Brown Marmorated Stink Bug ID and Biology
The Brown Marmorated Stink Bug (BMSB) has a "shield" shaped body that is characteristic of all stink bugs. The adults are approximately 17 mm (5/8 inch) long with a mottled brownish grey color. The next to last (4th) antennal segment has a white band and several of the abdominal segments protrude from beneath the wings and are alternatively banded with black and white. The underside is whiteish, sometimes with grey or black markings, and the legs are brown with faint white banding.
BMSB has five nymphal stages, or instars, and ranges in size from 2.4 mm to 12 mm in length. Nymphs are brightly colored with red and black, contrasting with the adults, whose coloring provides camouflage against bark. The first instars, which have a "tick-like" appearance, are not very active and remain around the hatched egg mass. Nymphs are characterized by dark reddish eyes and a yellowish-red abdomen that is also striped with black. The legs and antennae of the nymphs are black with white banding.
The eggs of the Brown Marmorated Stink Bug are often laid on the underside of leaves and a light green in color. They are elliptical in shape and are often deposited in a mass of approximately 28 eggs.
Life Cycle and Habitat
Understanding the biology and life cycle of Halyomorpha halys is necessary to prevent its spread and minimize the damage it causes to fruit and vegetable crops in Massachusetts. Its generalized feeding behavior, large migratory range, unique overwintering habits and the lack of native predators have allowed the Brown Marmorated Stinkbug (BMSB) to spread rapidly.
- Adults emerge from their winter habitats in the spring (Late April through early June) and begin mating in about two weeks.
- Research suggests that emergence in the spring is triggered by increased daylight hours rather than temperature, although warm springs and summers may permit increased reproductivity.

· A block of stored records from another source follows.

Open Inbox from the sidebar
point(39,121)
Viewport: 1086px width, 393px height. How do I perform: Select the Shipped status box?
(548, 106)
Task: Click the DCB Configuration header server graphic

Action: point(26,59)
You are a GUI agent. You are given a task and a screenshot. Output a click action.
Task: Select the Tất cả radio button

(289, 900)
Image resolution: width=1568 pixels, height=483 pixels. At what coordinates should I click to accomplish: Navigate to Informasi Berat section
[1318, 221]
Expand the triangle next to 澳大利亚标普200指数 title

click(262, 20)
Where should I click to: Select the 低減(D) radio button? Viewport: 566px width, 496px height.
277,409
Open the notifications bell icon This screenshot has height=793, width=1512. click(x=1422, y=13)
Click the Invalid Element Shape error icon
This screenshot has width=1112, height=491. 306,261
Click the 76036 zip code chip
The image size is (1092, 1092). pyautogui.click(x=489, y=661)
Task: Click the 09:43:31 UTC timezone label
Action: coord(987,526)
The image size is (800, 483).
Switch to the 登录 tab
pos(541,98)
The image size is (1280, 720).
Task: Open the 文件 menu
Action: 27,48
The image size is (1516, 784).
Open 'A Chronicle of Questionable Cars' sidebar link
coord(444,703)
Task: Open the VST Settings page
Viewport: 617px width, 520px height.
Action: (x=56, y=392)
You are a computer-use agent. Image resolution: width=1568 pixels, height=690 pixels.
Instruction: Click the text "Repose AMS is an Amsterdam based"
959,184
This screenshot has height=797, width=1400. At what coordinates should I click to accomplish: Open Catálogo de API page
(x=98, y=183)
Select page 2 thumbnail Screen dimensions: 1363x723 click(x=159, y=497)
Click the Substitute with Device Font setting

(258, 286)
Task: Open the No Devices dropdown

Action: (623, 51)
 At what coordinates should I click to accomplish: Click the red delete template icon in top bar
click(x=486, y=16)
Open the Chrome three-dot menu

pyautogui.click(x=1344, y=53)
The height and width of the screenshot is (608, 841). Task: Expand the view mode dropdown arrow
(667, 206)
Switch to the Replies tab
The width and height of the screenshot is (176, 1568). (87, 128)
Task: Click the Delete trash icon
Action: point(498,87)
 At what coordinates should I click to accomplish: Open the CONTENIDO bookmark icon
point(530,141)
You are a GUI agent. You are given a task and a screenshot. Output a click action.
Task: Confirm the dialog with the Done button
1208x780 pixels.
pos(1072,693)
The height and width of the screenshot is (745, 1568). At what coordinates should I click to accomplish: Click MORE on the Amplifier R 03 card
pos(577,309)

- BMSB mates multiple times in a season. Depending on temperatures, BMSB will produce one generation or possibly two per year in Massachusetts. However, in parts of sub-tropical China, records indicate from four to possibly six generations per year.
- Can feed on virtually any green plant, but prefers tree fruits and some vegetable crops. Adults tend to be in the upper canopies of trees.
- Early-stage nymphs do not venture very far from the newly hatched egg mass, but adults migrate throughout the growing season, feeding on a range of range of fruits and other plants.
- Many generations or life stages of BMSB can be represented at the same time and place at any point in the season due to staggered emergence in spring.
- Starting in September through the first half of October, adults take refuge in built structures like homes and warehouses, as well as in dead trees in forested areas.
In its native range, BMSB feeds on a wide variety of host plants. In the United States, BMSB damage has been reported on vegetable crops such as sweet corn, tomatoes, lima beans, soybeans, and green peppers. It is likely that the list of affected crops will grow as this pest spreads and populations become established in new areas. Fruits attacked include apples, peaches, figs, mulberries, citrus fruits and persimmons. This true bug has also been reported on many ornamental plants, and weeds.
As it feeds throughout the season, the timing of feeding can drastically alter the type and appearance of the injury. For example, early season feeding usually causes misshapen fruit, whereas late season feeding usually causes depressions on the fruit surface and the appearance of necrotic tissue just below the fruit surface.